I am currently the leader of the SHELL-ECO MARATHON competition team. This competition involves designing an electric car to maximize the performance of the single-seater. The focus is on reducing the weight of the chassis, selecting appropriate materials, designing the body to minimize air friction, and considering other elements for efficiency optimization. The Shell Eco-marathon is a global event with competitions in the United Kingdom, France, the Netherlands, Japan, and the United States.

As a leader, I am involved in all areas of team creation, and I'll explain my contributions in each area.

Chassis:
My role involves attending, listening, contributing, and conveying information in team meetings. I assist team members in the design and validation of the chassis through simulation and mathematical calculations, using stress and deformation analysis. We successfully created a lightweight chassis using only 14 meters of tube capable of withstanding a yield strength of 240 Mpa. Considering our budget and capabilities, we opted for Aluminum 6061-T6 as the material, providing the required strength and lightweight construction to enhance the race car's efficiency.

Steering and Brakes:
Managing this area as a leader presented challenges, and my approach included personal discussions with the team member responsible. However, when this proved ineffective, I took a hands-on approach and coordinated the area myself. We initiated a comprehensive reading of the rulebook by all team members to identify key aspects related to braking and steering. Setting objectives based on our limitations, we focused on reducing the wheelbase distance to minimize weight. Selecting 20-inch track front wheels within budget constraints, we aimed for a turning radius of less than 8 meters, achieving an angle of 11 degrees and a turning radius of 7 meters for safety.

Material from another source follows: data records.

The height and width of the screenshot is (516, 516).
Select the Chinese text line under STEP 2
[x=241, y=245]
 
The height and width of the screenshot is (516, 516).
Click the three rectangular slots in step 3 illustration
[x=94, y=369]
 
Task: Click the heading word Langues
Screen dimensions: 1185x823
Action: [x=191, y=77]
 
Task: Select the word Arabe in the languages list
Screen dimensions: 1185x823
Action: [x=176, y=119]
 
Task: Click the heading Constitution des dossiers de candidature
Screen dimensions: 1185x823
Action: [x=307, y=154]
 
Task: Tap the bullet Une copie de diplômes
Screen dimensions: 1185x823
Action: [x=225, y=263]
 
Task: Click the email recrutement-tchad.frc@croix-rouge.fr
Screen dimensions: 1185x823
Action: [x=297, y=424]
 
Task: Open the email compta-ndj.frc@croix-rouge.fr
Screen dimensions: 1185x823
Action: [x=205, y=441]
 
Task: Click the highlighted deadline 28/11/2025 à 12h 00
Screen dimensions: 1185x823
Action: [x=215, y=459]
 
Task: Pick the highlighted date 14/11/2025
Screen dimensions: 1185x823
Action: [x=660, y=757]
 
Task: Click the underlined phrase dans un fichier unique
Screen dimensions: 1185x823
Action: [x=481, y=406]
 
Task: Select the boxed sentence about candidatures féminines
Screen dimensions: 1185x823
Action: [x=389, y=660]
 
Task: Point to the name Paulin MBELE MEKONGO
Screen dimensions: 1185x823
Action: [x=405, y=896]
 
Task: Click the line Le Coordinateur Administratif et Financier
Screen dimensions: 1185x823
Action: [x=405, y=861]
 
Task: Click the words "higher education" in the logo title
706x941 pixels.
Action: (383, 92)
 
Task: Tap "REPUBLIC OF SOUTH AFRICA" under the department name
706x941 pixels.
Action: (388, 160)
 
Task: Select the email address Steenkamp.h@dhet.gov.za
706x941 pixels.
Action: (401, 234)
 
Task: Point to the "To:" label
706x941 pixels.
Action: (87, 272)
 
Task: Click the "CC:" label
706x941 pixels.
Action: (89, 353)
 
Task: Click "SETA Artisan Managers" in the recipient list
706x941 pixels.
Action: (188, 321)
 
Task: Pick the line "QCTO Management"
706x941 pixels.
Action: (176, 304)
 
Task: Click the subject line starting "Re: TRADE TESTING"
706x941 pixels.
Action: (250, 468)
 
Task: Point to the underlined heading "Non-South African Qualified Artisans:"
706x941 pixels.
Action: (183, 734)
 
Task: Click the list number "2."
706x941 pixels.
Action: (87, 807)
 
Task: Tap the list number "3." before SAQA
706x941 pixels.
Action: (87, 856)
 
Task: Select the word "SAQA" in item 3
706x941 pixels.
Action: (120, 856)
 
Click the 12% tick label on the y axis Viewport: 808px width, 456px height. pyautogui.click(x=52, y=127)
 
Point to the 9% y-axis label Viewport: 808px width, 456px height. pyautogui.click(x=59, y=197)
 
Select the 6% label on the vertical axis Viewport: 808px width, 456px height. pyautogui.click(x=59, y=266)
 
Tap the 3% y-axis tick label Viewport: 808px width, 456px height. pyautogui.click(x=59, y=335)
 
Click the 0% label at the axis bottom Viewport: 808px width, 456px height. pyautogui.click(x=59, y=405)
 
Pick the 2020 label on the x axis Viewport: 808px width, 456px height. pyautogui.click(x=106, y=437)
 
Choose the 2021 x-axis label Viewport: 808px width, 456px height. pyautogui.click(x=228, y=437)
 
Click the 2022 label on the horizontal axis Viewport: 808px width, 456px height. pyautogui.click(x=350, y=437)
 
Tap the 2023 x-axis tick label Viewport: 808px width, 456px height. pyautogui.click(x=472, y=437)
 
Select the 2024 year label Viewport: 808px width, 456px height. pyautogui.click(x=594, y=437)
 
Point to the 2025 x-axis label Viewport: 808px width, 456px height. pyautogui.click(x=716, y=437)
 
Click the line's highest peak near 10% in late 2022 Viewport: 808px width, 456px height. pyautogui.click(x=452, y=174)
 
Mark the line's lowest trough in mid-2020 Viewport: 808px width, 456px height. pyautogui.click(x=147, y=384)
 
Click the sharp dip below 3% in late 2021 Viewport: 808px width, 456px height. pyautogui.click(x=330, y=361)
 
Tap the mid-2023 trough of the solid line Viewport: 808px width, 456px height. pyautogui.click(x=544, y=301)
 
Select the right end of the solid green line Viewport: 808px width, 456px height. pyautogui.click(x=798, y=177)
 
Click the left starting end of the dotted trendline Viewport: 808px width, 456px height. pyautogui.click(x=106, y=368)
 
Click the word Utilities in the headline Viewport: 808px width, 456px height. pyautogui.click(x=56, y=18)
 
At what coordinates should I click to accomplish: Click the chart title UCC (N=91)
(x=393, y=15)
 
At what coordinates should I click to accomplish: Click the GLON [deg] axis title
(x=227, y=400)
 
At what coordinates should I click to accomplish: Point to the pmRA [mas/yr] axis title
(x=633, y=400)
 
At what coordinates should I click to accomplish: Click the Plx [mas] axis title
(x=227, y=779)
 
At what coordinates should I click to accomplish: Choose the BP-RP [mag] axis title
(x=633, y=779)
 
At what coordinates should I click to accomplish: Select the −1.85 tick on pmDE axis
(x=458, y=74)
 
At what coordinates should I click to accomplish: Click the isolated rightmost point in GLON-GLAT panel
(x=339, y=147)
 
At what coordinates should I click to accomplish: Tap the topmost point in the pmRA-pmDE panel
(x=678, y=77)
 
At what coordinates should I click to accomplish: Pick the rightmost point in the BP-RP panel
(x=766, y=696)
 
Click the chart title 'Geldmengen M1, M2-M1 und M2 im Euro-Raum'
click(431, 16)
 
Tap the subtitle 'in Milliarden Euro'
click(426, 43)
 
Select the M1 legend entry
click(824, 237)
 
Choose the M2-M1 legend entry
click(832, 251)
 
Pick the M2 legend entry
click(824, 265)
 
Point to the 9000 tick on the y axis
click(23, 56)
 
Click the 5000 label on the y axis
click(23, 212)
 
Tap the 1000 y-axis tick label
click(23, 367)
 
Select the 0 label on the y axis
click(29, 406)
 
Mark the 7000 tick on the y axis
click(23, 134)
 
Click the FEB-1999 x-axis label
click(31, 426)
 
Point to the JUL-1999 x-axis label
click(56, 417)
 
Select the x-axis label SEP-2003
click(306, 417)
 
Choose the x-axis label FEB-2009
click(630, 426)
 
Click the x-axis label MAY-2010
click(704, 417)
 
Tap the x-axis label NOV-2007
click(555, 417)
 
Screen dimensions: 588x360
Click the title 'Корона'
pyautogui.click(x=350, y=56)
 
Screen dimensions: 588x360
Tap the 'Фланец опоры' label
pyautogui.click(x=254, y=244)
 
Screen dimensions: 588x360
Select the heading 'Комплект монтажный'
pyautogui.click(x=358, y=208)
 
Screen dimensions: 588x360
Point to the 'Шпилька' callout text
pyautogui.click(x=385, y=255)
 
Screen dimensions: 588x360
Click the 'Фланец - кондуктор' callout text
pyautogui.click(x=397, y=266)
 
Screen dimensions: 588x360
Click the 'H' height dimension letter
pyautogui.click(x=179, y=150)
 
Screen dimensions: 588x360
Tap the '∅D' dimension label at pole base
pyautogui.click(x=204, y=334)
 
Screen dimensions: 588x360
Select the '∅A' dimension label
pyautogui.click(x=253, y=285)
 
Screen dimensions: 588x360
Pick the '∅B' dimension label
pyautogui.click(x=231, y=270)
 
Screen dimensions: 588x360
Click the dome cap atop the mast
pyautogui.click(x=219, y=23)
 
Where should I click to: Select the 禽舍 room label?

Aerodynamics and Bodywork:
This area has achieved significant progress. We began by selecting different NACA airfoils, evaluating their values and using Fusion360 to mold a water drop shape with suitable downforce values. With the chassis completed, we modified this water drop shape to fit the chassis, recognizing that slight modifications greatly impact performance. Ongoing flow simulations aim to determine the optimal shape for the race car, which will be constructed using Carbon Fiber.

Finances and Marketing:
Given the school's limited financial support, I established two areas focused on securing sponsors and funds for the racecar's development. Efforts to create compelling content for recognition have attracted sponsors providing support in software courses, materials, discounts, and exposure for the students involved in this project.